Moving is usually not much fun, and seems to always come with a unique set of challenges and problems. Case in point: we dragged our year old queen size mattress across the country, only to find the box spring would not fit up the narrow 100 year old stair case of our new house.
The day after our arrival, we hired some movers to help unload the U-haul. We knew we would be too exhausted from our cross country trek to tackle the massive load. Plus, it's nice to have someone else to do the heavy lifting. At least that's the idea. As with the packing of the truck, I was a nervous wreck. Watching a couple of college students stack boxes loaded with breakeables three high, carry them in behind their backs, search for a high surface (or stack of boxes) to back up to and unsurely set said boxes, was more than I could bear.

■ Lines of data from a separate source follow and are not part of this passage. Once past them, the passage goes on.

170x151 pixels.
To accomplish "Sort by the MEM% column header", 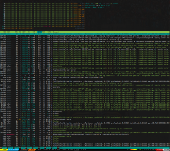I will click(44, 32).
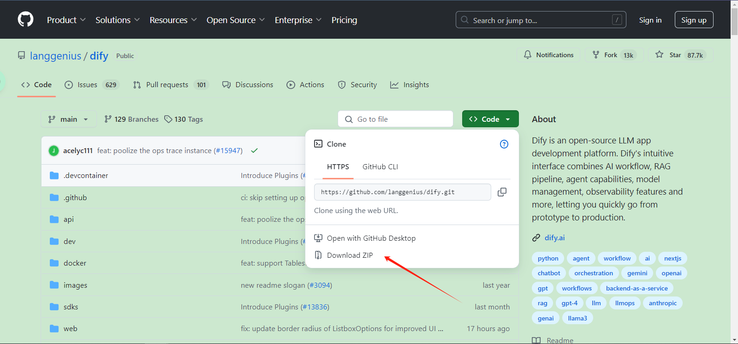Expand the main branch dropdown
Viewport: 738px width, 344px height.
[x=68, y=119]
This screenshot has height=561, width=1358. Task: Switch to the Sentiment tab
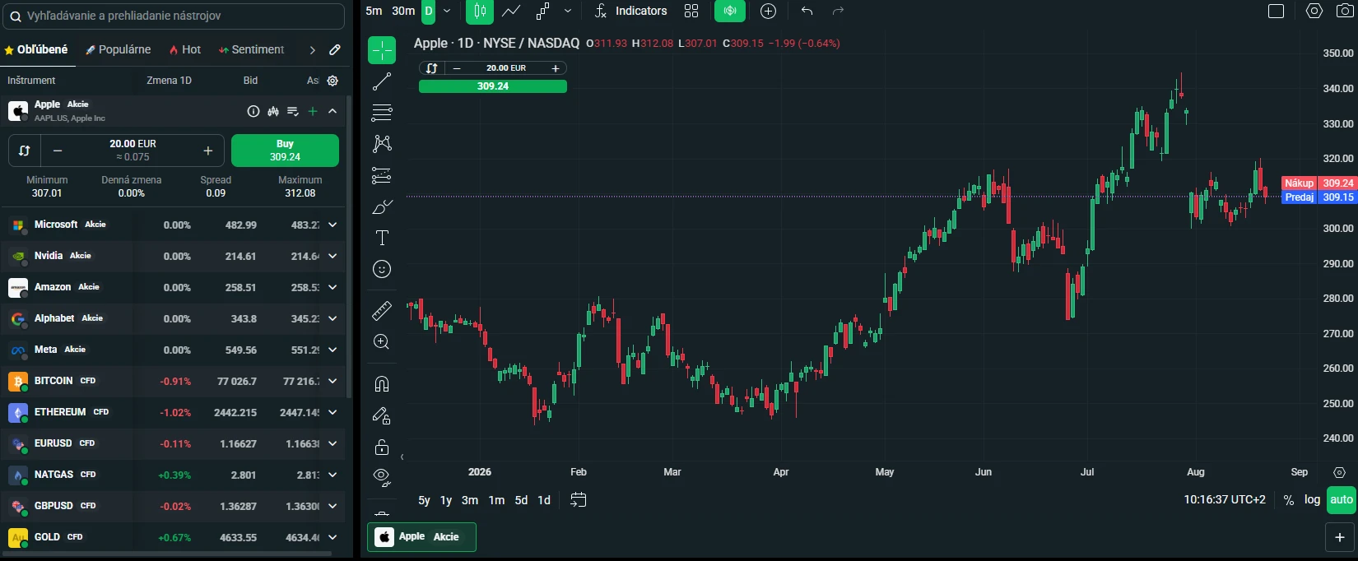(251, 49)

Once again, I busied myself. I set to unpacking the kitchen while the trio continued to bring in box after box, until I overheard a discussion over our bed. Turns out, 100 year old homes were not built to accommodate large items (namely beds) being hauled up to the top floor, as most people of that time did not own such things. What caught my attention was the suggestion that the box spring be cut in half. Absolutely not! We just bought it a year ago, and I was not about to see it it be dismembered. We told them to just leave it down stairs, and we would deal with it later.
The next day, we met my Aunt and Uncle for lunch. We told them about our little quandary, and they said that they had just seen an episode of Ask This Old House that offered a solution to just such a problem. What luck! After lunch, we went home and googled "How to get a large box spring up small stairs", and found a bevvy of terrifying videos filled with people hacking at frames with hand saws and a surprising lack of care. This time I googled "Ask This Old House cutting box spring", and found the video we were told about. Following Tom's instruction, we are able to confidently disassemble our box spring, get our bed upstairs and reassemble it without incident. Thank you Aunt Rae and Uncle Mark! Here's how we did it...
To see the video from Ask This Old House, click here.
The tear is where Keith wanted to just rip out the screen (before we watched the video). I almost killed him.
And the fun part.
Taking out a million tiny staples.
For the stubborn ones.
Prying out the support beam.
That wasn't so bad.
Cutting the side beams (and making sure the fabric is out of the way).
Not as easy as you would think.
Strapping it, so it doesn't flop open while carrying it up the stairs.
I didn't photo us using a block of wood to flatten the wire, or screwing the support back into place, but we did a pretty good job of it.
Final touches, with far fewer staples for when we have to do this in reverse.
Hopefully none of you will ever have to do this. But if you do, you now have some solid references on how to do it properly.